:: Vorliegender Text ::
⟨

Gelsenkirchen. Wie funktioniert politische Arbeit? Die Gelsenkirchener Schüler Mohamad Akkour und Feriha Gemici erkunden das im Jugendlandtag auf SPD-Einladung
Sie gehören keiner Partei an, interessieren sich aber für Politik und dafür, wie politische Arbeit funktioniert. Auf Feriha Gemici, Oberstufenschülerin am Gauß-Gymnasium, und Mohamad Akkour, Oberstufenschüler am Schalker Gymnasium, trifft beides zu. Sie bewarben sich bei der SPD um die Teilnahme am dreitägigen Jugendlandtag in Düsseldorf, der ab Donnerstag dort tagen wird – und wurden unter den Bewerbern ausgewählt. „Weil sie ihre Motive sehr gut begründet haben“, erklärt Heike Gebhard, die ansonsten eher einen Rückgang an motivierten Bewerbungen bemerkt hat. „Es handelt sich ja quasi um persönliche Vertreter, da ist es schon wichtig, wer teilnimmt“, pflichtet Sebastian Watermeier der Kollegin bei.

⟩

:: Aufgaben und Übungen ::
**a.** Übersetzen Sie aus dem Artikel über den Jugendlandtag den Satz „Sie gehören keiner Partei an, interessieren sich aber für Politik und dafür, wie politische Arbeit funktioniert.“ ins Englische.
**b.** Greifen Sie den Artikel über den Jugendlandtag auf und schreiben Sie ihn im Anschluss an dessen letzten Satz weiter.

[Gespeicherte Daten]
⟨

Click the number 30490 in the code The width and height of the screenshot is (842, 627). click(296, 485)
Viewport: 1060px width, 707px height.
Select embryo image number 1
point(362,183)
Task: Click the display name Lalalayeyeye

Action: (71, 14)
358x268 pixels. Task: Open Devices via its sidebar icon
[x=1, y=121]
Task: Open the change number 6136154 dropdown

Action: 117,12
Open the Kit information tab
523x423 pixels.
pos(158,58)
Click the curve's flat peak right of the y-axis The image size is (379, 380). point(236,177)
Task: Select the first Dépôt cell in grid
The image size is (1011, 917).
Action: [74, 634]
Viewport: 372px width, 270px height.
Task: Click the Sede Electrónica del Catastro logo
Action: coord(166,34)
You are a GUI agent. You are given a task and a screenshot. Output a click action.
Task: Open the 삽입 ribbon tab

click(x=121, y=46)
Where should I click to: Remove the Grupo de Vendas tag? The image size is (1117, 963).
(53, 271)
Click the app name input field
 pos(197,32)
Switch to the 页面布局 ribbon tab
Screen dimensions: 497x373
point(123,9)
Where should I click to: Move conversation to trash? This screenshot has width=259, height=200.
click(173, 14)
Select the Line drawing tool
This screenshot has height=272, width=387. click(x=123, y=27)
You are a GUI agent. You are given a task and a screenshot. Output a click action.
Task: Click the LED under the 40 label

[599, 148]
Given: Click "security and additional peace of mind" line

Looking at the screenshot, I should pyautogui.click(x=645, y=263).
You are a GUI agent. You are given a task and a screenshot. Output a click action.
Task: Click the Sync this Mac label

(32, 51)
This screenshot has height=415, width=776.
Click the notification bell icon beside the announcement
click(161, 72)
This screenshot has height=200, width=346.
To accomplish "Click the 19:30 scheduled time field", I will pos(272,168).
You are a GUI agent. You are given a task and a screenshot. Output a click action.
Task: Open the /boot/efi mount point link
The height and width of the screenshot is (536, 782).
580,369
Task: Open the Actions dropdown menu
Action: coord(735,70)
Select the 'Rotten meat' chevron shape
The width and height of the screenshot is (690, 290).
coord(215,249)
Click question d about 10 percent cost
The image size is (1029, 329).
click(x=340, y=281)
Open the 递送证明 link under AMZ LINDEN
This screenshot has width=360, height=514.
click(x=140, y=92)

⟩

:: Lösungen der Übung ::
**a.** They do not belong to any party, but they are interested in politics and in how political work functions.

**b.**
Interesse am Umgang mit Demonstrationen
Alle Beschlüsse werden weitergeleitet
Es ist bereits der zehnte Jugendlandtag, bei dem Düsseldorf Heranwachsende zwischen 16 und 20 Jahren die Arbeit der Landespolitiker am eigenen Leib nachempfinden können. Jeder reale Abgeordnete benennt dabei einen eigenen Kandidaten. In der Regel bekommen die Schüler dafür freilich schulfrei.
Alle Beschlüsse, die der Jugendlandtag nach Beratung fasst, wird an die Fachausschüsse weitergeleitet. Was damit weiter geschieht, ist nicht immer leicht nachvollziehbar. Ein eindeutiger Erfolg war jedoch das ÖPNV-Ticket für Auszubildende, das der Jugendlandtag gefordert hatte, erinnert sich Heike Gebhard.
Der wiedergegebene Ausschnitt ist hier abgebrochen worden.